**What you need to do**
From the listing below, copy only the lines from the line that contains "This screenshot has width=1919, height=926." to the line that contains "Task: Sort by Permissions and features arrows", counting those two lines as part of the copy.

**Excerpted records**
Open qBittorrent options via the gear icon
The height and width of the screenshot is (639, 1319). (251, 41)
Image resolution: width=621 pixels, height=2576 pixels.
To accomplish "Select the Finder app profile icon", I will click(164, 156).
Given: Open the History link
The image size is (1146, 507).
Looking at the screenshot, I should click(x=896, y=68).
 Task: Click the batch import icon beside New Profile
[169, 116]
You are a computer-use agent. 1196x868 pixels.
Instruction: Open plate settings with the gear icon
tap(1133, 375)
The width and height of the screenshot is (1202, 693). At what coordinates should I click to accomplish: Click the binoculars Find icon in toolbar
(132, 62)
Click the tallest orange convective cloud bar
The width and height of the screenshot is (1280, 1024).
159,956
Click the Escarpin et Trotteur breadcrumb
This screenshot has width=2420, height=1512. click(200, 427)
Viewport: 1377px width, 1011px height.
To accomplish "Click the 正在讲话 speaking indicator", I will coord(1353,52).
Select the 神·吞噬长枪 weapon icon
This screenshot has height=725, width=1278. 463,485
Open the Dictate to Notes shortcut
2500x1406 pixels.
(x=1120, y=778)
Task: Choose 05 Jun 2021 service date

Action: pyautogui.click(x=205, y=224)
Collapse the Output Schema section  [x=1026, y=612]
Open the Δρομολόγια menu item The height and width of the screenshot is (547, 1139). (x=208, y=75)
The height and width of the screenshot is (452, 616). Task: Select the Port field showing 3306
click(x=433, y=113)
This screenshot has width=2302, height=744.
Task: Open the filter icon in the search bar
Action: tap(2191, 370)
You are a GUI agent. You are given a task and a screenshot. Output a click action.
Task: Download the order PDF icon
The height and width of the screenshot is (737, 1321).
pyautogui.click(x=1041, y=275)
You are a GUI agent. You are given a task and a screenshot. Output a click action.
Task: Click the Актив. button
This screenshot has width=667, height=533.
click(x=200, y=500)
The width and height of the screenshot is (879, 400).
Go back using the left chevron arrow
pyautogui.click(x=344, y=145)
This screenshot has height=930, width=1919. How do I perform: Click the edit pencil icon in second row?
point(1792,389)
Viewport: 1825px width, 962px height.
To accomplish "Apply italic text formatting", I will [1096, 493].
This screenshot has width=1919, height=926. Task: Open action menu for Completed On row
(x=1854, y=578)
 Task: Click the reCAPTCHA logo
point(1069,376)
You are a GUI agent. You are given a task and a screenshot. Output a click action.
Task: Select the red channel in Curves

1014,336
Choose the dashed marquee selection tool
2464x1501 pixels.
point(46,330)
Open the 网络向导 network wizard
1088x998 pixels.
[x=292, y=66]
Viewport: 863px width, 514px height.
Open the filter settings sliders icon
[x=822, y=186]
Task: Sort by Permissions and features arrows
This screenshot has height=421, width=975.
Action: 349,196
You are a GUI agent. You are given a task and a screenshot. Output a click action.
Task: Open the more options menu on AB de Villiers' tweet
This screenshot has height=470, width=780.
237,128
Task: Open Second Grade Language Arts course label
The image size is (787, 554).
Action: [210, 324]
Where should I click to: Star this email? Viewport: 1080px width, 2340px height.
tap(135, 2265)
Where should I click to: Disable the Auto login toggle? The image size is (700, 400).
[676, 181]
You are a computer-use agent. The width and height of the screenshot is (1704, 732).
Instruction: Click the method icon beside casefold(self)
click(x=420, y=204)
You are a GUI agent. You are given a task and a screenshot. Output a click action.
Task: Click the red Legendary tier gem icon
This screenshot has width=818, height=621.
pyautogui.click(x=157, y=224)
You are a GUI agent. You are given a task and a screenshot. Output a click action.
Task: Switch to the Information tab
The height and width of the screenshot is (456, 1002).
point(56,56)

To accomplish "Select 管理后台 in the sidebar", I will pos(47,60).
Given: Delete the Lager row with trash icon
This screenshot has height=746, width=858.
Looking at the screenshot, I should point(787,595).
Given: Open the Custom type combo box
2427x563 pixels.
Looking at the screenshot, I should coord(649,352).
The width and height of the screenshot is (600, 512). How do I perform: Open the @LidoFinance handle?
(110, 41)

**Solution to this task**
This screenshot has width=1919, height=926. Task: Open action menu for Completed On row
(x=1854, y=578)
 Task: Click the reCAPTCHA logo
point(1069,376)
You are a GUI agent. You are given a task and a screenshot. Output a click action.
Task: Select the red channel in Curves

1014,336
Choose the dashed marquee selection tool
2464x1501 pixels.
point(46,330)
Open the 网络向导 network wizard
1088x998 pixels.
[x=292, y=66]
Viewport: 863px width, 514px height.
Open the filter settings sliders icon
[x=822, y=186]
Task: Sort by Permissions and features arrows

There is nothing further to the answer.